[Stored data]
═══
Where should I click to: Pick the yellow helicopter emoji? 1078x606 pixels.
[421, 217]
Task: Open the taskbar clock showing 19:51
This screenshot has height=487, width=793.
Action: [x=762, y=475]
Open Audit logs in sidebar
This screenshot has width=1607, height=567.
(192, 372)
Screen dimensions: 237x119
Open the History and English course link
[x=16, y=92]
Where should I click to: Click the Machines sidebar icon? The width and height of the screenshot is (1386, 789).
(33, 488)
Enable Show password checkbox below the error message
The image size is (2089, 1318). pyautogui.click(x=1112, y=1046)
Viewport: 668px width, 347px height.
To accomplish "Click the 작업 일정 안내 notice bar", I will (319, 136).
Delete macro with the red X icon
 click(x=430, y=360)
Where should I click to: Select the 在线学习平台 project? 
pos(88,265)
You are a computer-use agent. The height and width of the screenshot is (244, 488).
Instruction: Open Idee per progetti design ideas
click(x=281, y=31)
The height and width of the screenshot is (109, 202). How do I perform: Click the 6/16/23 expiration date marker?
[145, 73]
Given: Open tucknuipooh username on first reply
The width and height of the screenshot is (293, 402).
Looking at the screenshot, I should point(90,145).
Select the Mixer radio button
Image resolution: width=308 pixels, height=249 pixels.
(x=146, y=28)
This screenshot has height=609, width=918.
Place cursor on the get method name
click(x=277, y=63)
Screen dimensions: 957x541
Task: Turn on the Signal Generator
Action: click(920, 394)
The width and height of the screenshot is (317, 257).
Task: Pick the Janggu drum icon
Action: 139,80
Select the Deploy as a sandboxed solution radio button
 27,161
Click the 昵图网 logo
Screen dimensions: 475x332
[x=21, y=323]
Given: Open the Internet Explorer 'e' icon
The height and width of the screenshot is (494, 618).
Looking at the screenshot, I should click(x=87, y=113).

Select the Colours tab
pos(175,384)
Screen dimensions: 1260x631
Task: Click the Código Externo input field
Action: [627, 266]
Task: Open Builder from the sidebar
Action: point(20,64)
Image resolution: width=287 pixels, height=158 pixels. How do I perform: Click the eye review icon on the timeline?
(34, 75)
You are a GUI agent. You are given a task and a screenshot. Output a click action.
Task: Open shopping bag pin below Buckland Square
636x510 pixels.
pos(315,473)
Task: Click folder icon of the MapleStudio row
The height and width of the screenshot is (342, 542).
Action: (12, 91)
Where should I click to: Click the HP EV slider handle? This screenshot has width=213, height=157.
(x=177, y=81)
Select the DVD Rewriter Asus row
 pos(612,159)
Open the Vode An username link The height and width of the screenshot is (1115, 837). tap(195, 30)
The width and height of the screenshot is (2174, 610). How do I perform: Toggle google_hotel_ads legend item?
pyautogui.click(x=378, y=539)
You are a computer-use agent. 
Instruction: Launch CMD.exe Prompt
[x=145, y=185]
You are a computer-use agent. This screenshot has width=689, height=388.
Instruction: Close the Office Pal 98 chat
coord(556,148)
═══
PROBLEM DESCRIPTION: Print the lines above, unchanged, from the start of the records to the line with "This screenshot has height=609, width=918.", including that final line.

SOLUTION TO THE EXERCISE:
Where should I click to: Pick the yellow helicopter emoji? 1078x606 pixels.
[421, 217]
Task: Open the taskbar clock showing 19:51
This screenshot has height=487, width=793.
Action: [x=762, y=475]
Open Audit logs in sidebar
This screenshot has width=1607, height=567.
(192, 372)
Screen dimensions: 237x119
Open the History and English course link
[x=16, y=92]
Where should I click to: Click the Machines sidebar icon? The width and height of the screenshot is (1386, 789).
(33, 488)
Enable Show password checkbox below the error message
The image size is (2089, 1318). pyautogui.click(x=1112, y=1046)
Viewport: 668px width, 347px height.
To accomplish "Click the 작업 일정 안내 notice bar", I will (319, 136).
Delete macro with the red X icon
 click(x=430, y=360)
Where should I click to: Select the 在线学习平台 project? 
pos(88,265)
You are a computer-use agent. The height and width of the screenshot is (244, 488).
Instruction: Open Idee per progetti design ideas
click(x=281, y=31)
The height and width of the screenshot is (109, 202). How do I perform: Click the 6/16/23 expiration date marker?
[145, 73]
Given: Open tucknuipooh username on first reply
The width and height of the screenshot is (293, 402).
Looking at the screenshot, I should point(90,145).
Select the Mixer radio button
Image resolution: width=308 pixels, height=249 pixels.
(x=146, y=28)
This screenshot has height=609, width=918.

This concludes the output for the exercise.